Consider the man pictured above, Adolf Hitler. His greatest success, as those inclined to evil measure success, was the conquest of Germany. How did Hitler conquer Germany? Through manipulation. By convincing enough people he should be their leader.
Hitler began his march to failure when he resorted to brute military force. Then the rest of the world recognized the threat. Then the rest of the world formed a coalition against him, and Hitler vastly underestimated the power of that coalition. That coalition thoroughly crushed him and his regime.
How do we manipulate each other? How do the powerful manipulate us? We and they make use of empathy. What is empathy?
This post is sort of a reblog, but not quite. The focus is The Highest Form of Knowledge by SaaniaSparkle. However, SaaniaSparkle focuses on the knowledge required to form decent relationships between individuals. Unfortunately, anything good can also be bent to evil. So, here, we will briefly take a look at how people abuse the highest form of knowledge.
What is empathy? Consider how SaaniaSparkle ends her post.
Empathy works so well because it doesn’t require a solution. It requires understanding – when we step outside our own emotions to view things from the perspective of others. By thinking outside ourselves and feeling others, we develop a medicine this world needs. (from here)
Anyone can empathize with someone else. Consider a popular admonition.
Before you judge a man, walk a mile in his shoes. — Mary T. Lathrap (from here (grammarist.com))
To understand what another person has done, we try to put ourselves in their place. The desire to consider the feelings of others (or, if we have ulterior motives, to manipulate) takes the art of of empathy to a higher order. Instead of just trying to understand how someone feels now, we try to predict how they will feel if we butter them up under a certain set of circumstances.
How do the powerful in this country manipulate us?

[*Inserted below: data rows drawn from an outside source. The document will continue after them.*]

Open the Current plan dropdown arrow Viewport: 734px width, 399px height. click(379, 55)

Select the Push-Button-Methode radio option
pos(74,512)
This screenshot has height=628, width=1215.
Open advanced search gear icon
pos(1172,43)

- They educate us. The public school system is run by politicians. The teachers all belong to a couple of labor unions. Our universities, even the so called private universities all bend to the will of the government in order to receive public funding.
- They control the narrative. 90 percent of the news media in this country is controlled by five corporations. Because the relationships the CEOs of those corporations have with government officials, those corporations have a common interest in controlling what we believe.

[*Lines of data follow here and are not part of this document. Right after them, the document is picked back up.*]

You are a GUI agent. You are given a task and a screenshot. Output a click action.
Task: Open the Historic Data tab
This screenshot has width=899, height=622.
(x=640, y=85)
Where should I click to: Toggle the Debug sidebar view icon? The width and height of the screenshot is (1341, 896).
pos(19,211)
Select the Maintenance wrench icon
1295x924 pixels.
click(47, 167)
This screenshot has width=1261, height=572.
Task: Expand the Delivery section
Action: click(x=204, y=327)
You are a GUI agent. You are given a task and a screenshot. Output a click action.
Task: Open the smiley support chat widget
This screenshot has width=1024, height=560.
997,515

- They exercise political power. They offer us money, “rights”, and vengeance against our enemies in exchange for our votes.
How does manipulation work? We all have the desire to be part of the “inner ring”. In a speech at Kings College called the “Inner Ring.” C. S. Lewis described what that means. I would if I could quote a short excerpt from Lewis’ speech that gets to the heart of how he describes the quest to become part of the “inner ring”, but I did not find one. To be understood, some works have to be read in their entirety. So, I will quote an excerpt that describes what an “inner ring” is not.

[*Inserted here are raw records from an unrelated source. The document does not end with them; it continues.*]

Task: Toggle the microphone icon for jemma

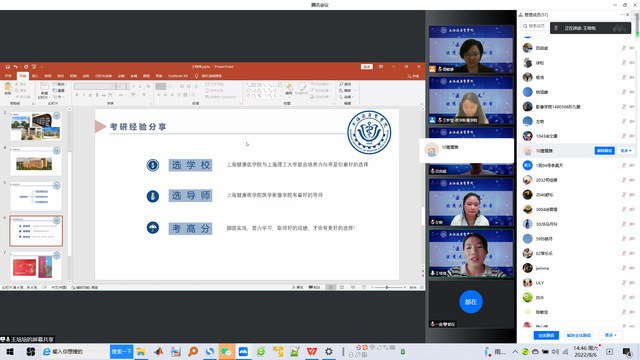Action: click(624, 268)
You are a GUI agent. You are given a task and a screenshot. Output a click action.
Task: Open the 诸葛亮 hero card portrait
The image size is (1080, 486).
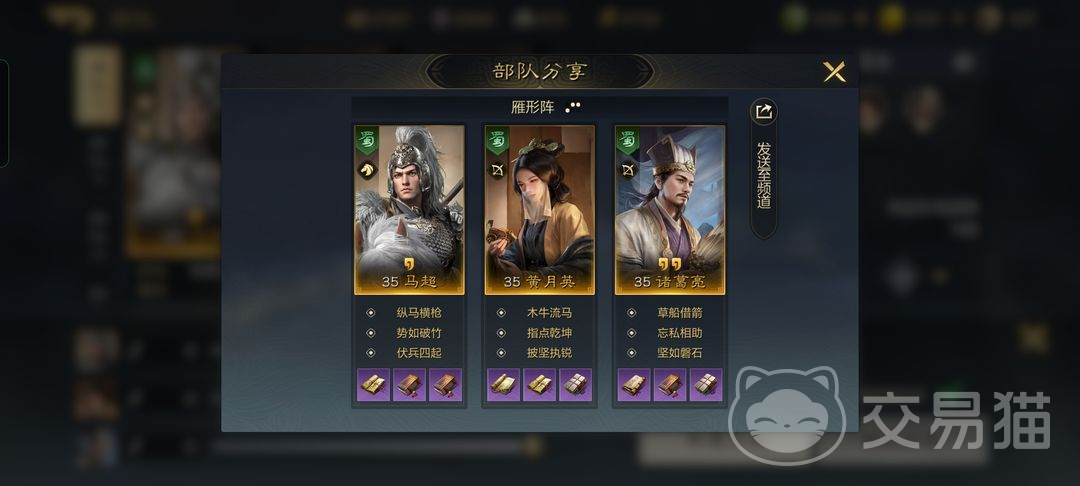click(x=669, y=209)
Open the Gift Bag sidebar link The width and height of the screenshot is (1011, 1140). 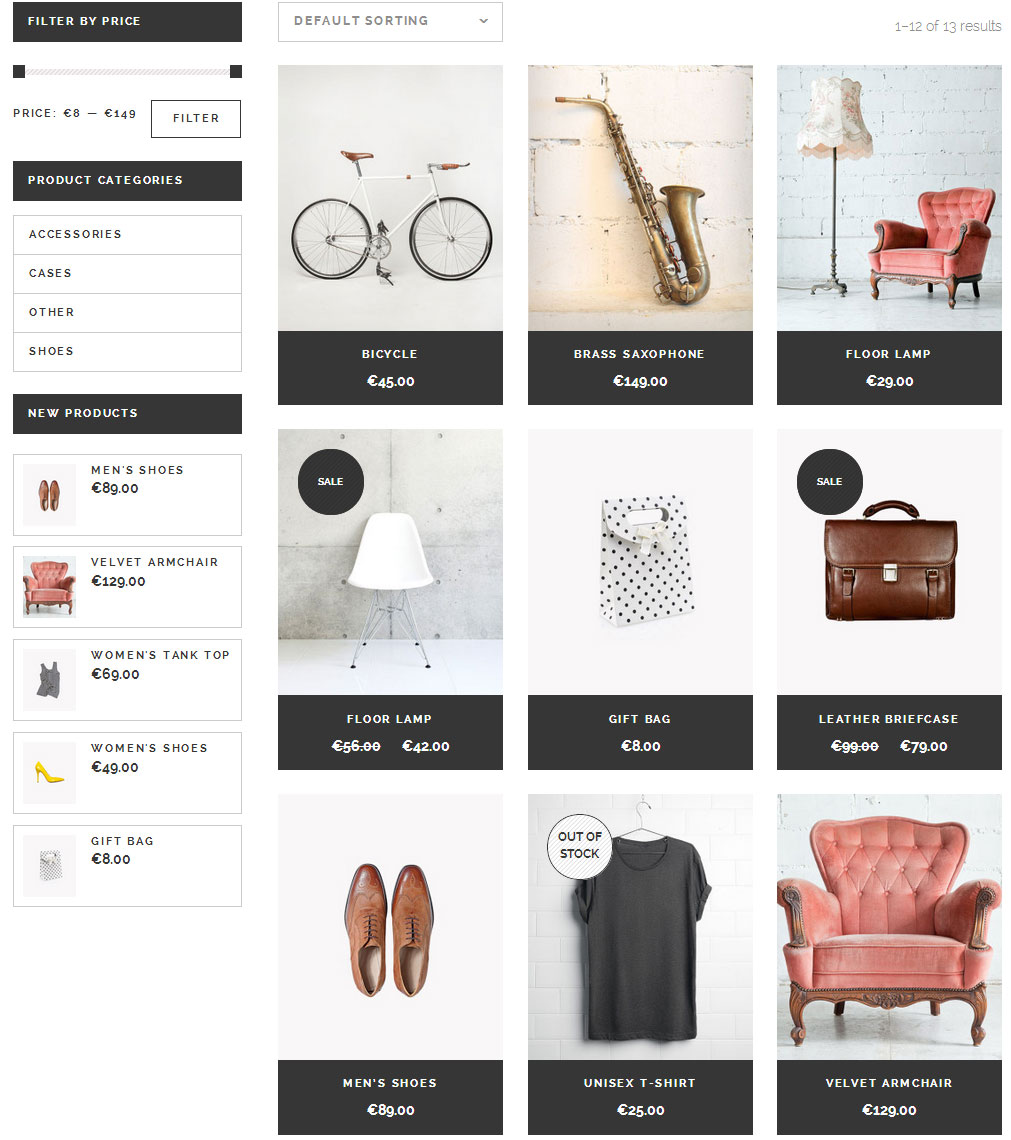click(122, 841)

And if in your spare time you consort simply with the people you like, you will again find that you have come unawares to a real inside: that you are indeed snug and safe at the centre of something which, seen from without, would look exactly like an Inner Ring. But the difference is that the secrecy is accidental, and its exclusiveness a by-product, and no one was led thither by the lure of the esoteric: for it is only four or five people who like one another meeting to do things that they like. This is friendship. Aristotle placed it among the virtues. It causes perhaps half of all the happiness in the world, and no Inner Ring can ever have it. (from here (lewissociety.org))
Surrendering to and furthering the manipulations of politicians seeking power may look like an offer of security and friendship, but it isn’t. It is simply an evil transaction with people we should not trust. If we want to be part of something worthwhile, then we must seek the welfare of others. We must love others in truth, not try to manipulate or deceive them by pretending empathy.